■ Task description ■
Examine each line in the records below for the word "will". Report how many lines contain it, and nothing else.

====== Records shown ======

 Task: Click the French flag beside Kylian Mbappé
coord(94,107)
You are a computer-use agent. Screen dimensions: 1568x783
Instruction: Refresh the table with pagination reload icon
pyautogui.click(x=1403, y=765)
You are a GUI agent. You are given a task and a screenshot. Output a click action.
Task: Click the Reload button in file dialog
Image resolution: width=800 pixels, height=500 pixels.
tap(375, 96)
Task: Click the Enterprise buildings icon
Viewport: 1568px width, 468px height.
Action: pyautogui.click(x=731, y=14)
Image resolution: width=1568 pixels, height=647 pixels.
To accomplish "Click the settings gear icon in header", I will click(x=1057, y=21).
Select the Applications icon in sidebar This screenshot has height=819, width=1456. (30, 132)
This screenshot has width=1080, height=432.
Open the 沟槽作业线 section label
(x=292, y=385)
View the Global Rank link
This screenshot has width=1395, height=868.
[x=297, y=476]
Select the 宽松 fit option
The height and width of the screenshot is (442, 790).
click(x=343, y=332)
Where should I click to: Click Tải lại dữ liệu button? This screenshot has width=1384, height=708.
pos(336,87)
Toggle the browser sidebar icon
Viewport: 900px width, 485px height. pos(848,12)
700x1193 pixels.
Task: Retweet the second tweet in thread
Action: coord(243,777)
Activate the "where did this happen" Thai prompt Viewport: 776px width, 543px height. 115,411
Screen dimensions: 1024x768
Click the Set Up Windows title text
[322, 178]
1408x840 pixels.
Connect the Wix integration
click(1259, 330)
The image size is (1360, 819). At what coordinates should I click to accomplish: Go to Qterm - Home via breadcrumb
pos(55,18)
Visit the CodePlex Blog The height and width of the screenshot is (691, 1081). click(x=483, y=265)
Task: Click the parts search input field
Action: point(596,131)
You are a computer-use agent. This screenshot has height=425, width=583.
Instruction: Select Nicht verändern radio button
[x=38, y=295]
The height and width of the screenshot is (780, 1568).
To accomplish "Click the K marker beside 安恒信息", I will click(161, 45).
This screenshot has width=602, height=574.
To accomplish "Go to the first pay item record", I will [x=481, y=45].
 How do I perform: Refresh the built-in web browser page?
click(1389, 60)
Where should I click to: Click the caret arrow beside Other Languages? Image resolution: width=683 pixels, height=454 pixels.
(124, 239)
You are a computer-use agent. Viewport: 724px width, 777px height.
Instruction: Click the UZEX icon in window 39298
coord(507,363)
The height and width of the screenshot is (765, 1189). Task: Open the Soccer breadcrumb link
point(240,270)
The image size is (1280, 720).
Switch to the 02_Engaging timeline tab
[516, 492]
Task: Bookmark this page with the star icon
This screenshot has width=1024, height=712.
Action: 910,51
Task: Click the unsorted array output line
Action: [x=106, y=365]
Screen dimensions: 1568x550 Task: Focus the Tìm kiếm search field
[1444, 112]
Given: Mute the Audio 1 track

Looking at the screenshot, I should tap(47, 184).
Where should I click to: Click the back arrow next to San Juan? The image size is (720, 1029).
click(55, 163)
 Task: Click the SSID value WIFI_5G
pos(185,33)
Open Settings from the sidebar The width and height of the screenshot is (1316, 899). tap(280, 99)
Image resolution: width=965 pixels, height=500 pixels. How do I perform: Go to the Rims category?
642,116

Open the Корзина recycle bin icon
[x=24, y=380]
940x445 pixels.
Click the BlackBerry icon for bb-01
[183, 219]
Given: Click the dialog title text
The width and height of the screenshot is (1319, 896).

======

■ Exercise answer ■
3